A German study conducted a broader analysis of the effects of auxiliary dissection on women’s quality of life: five years after diagnosis, 38% still complained of lymphedema or of limited arm mobility, which was negatively associated with their quality of life (29). Balak and colleagues showed that patients with shoulder function impairment resumed their work about two months later than those without any complaints (9). The factors of RTW identified here should help us to optimize the support provided to patients. This optimization involves informing, reassuring and guiding patients using early and multidisciplinary management.

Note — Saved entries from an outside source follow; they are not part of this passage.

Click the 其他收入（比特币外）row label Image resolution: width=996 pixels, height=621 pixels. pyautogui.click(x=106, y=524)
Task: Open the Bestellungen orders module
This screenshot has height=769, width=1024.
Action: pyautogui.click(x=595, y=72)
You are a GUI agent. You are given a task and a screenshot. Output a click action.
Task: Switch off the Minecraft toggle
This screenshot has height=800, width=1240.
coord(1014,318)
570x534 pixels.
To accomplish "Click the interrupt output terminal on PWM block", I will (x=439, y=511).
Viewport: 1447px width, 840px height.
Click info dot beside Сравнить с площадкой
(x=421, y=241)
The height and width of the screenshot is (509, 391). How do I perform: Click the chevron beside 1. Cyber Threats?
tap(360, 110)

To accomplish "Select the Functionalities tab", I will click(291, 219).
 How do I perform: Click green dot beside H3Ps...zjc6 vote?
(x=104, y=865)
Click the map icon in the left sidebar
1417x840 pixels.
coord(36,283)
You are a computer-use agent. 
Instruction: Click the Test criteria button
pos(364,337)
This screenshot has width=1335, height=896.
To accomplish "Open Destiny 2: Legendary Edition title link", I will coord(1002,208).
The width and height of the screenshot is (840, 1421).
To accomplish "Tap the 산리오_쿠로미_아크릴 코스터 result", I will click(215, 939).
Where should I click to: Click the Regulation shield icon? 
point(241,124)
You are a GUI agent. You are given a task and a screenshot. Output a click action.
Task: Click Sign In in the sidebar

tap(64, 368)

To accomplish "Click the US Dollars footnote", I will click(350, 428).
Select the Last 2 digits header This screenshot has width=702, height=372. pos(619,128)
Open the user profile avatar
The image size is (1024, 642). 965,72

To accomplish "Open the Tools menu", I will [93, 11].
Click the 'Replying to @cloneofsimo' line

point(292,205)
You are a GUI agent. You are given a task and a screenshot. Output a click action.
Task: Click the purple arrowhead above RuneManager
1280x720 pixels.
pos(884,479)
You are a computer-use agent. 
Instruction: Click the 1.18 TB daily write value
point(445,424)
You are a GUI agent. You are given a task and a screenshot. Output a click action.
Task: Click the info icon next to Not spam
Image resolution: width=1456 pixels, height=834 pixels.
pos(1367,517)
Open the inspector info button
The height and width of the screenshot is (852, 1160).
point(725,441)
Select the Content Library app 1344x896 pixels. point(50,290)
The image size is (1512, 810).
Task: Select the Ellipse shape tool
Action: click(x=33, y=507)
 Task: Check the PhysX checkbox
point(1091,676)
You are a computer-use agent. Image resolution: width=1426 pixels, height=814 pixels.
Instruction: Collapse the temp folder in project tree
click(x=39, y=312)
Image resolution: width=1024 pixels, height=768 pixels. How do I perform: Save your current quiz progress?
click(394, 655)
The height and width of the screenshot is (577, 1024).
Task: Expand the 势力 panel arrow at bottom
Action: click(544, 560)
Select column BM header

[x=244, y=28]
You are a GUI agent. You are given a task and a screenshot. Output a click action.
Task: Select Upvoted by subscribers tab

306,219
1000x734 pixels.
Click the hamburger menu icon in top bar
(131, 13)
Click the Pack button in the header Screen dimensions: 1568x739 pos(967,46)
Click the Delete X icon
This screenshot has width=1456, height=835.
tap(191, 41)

Managers must be made aware of the importance of the challenges faced by BC patients. Patients can maintain a link with their work environment if each person at work is aware of the issues that women encounter after BC treatment, challenges that extend beyond medical difficulties. This involves a perspective change for all parties involved and a real willingness to reintegrate people who have had cancer. Additional information is needed on initiating an early work resumption support process that will take into account both the person and her environment. The study was conducted during 2000 - 2010. Therefore, this study can demonstrate the long-term effects of BC treatment. The findings demonstrate and highlight the importance of “RTW” after BC. Policy makers and legislators need to pay exclusive attention to the long-term effects of BC by considering these factors in employment legislations of Iran. Our findings may help physicians, nurses, supervisors, health educators, health promoters and policy makers determine the predictors that should be considered to improve women’s working lives. Several limitations are noted in this study. First, the study sample may not be representative of BC survivors from all parts of the country, since the subjects were employed women, recruited from a specialized oncology center. Second, our study sample was restricted to employed women; thus, they were younger and healthier, compared to the rest of female population.

Finally, the decision to continue to work during illness or to return to work at the end of treatment is important in the quality of life of women with BC. Aside from the economic prejudice, being kept away from one’s job can be damaging to one’s self-esteem and impair both quality of life and health status. Such conditions, unfortunately, can lead to social isolation.